The staggering heights and sudden drops make altcoin investments particularly vulnerable to the whims of the market. This vulnerability is compounded by the fact that some developers are less interested in cryptocurrency’s technological applications and more its financial ones.
‘Shitcoin’ is a derogatory term that refers to a cryptocurrency with little to no value or discernible purpose that is cynically manipulated to make a profit. Carlos Bindert, a second year Supply Chain Management student at RIT, explained this phenomenon.
“With [cryptocurrency], especially with smaller market cap coins, it’s easier to artificially control the supply,” Bindert said.

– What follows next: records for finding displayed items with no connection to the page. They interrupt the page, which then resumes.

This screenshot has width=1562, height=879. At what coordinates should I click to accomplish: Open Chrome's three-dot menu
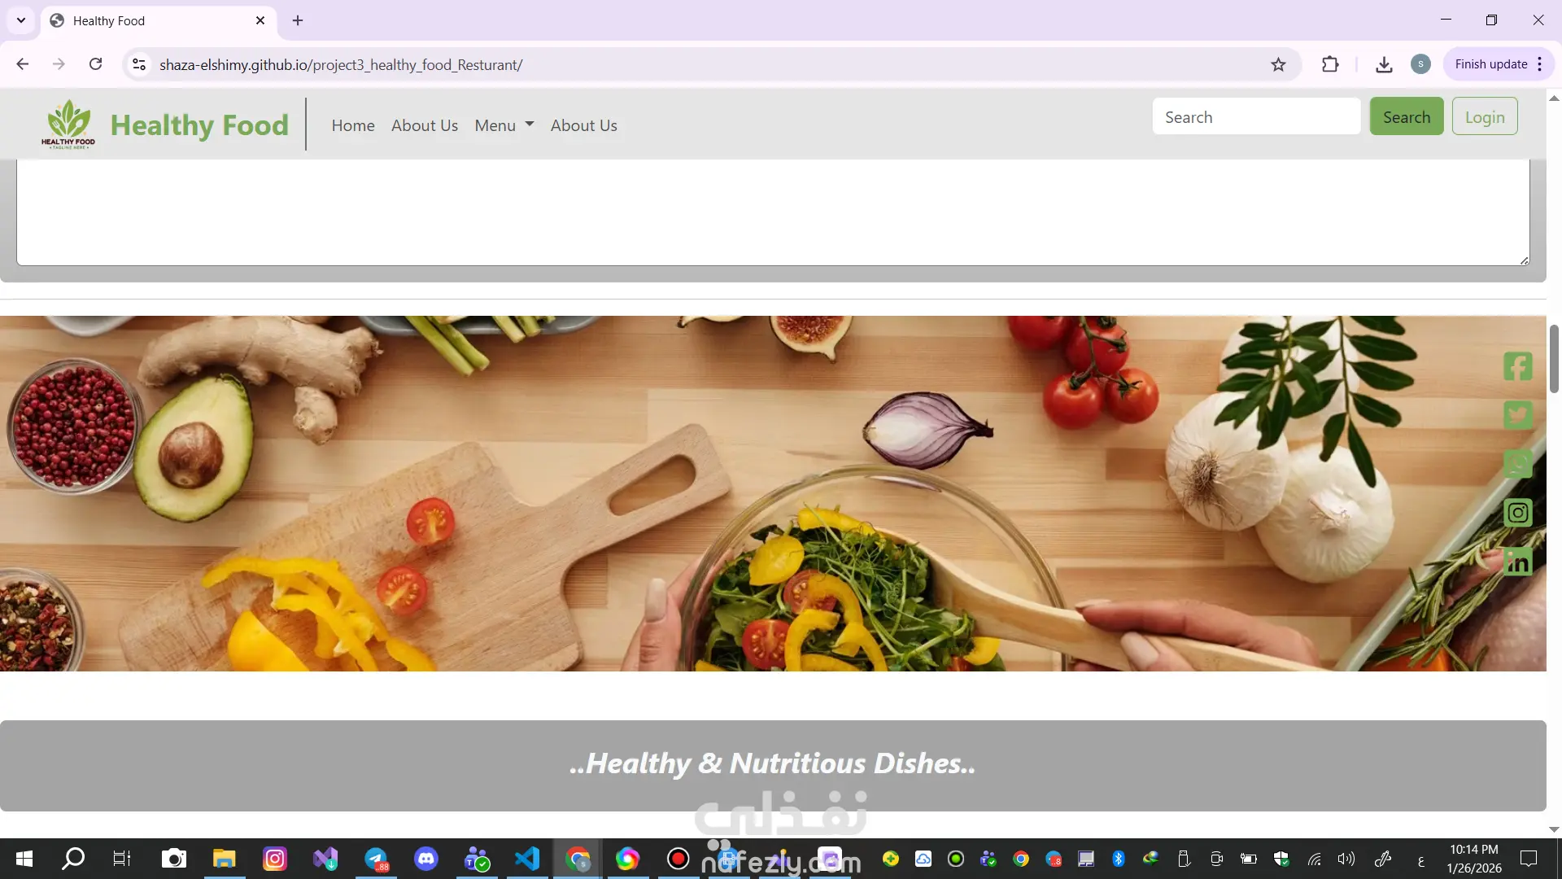pos(1540,64)
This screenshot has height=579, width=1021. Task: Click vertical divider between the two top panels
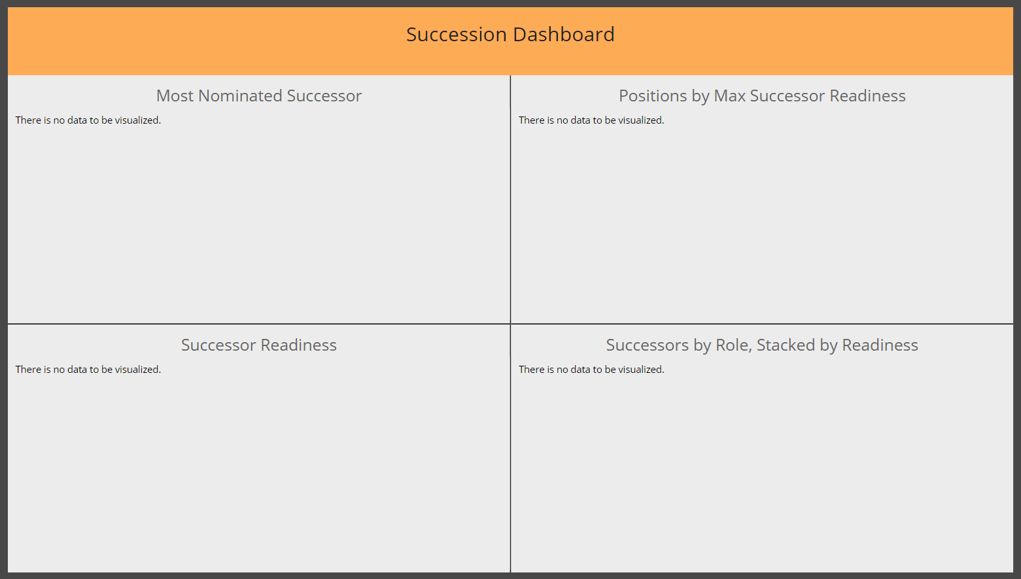[x=510, y=199]
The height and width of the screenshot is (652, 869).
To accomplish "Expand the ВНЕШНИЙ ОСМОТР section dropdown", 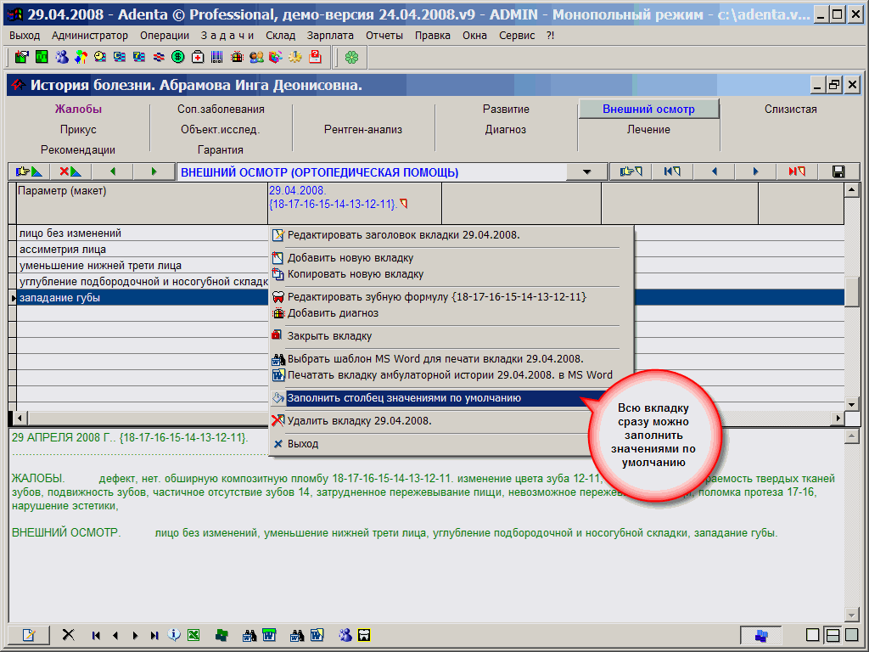I will pos(587,171).
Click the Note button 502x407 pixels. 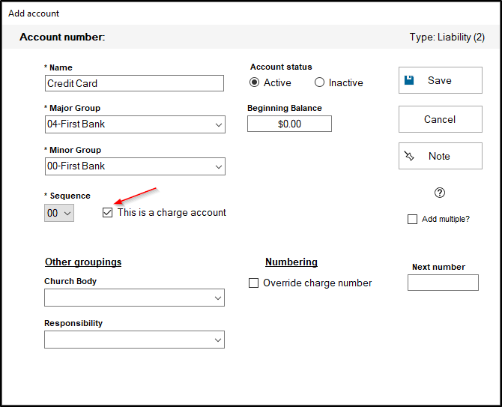pyautogui.click(x=440, y=156)
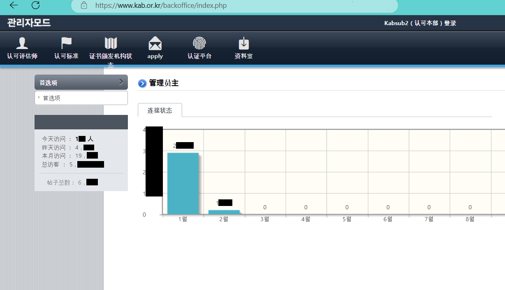Image resolution: width=505 pixels, height=290 pixels.
Task: Click the browser back arrow
Action: pyautogui.click(x=14, y=5)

Newer currencies are especially vulnerable to supply-side manipulation, since creation and distribution are left entirely up to the cryptocurrency's creators.
“As part of the token creation process you can mint a predetermined amount of the coin. Because it’s not based on anything, you can put in whatever number you want,” Bindert said.
An example of the erratic state of the altcoin market is the recent ‘Save the Kids’ scandal, where a number of influential internet influencers promoted a token to their audience only to dump it en-masse, crashing the value of the Save the Kids token while allegedly cashing in on its short-lived success.
Anyone who bought into the coin during its rise would see its price drop by several orders of magnitude, sinking from $0.004416 to $0.002913 in a matter of days and even lower in the coming week.
"It is difficult to know when something is a rug-pull and when the token developers truly want to do good," the white paper on the organization's site read. "That's why we've partnered with several ambassadors to give investors the social proof and confidence that we are in it for the long haul."
"It is difficult to know when something is a rug-pull and when the token developers truly want to do good."
The cryptocurrency has yet to rebound, and it is not the only sinking ship on the market. The speculative nature of investing in altcoins makes for a wild scene, with high highs and crushing lows.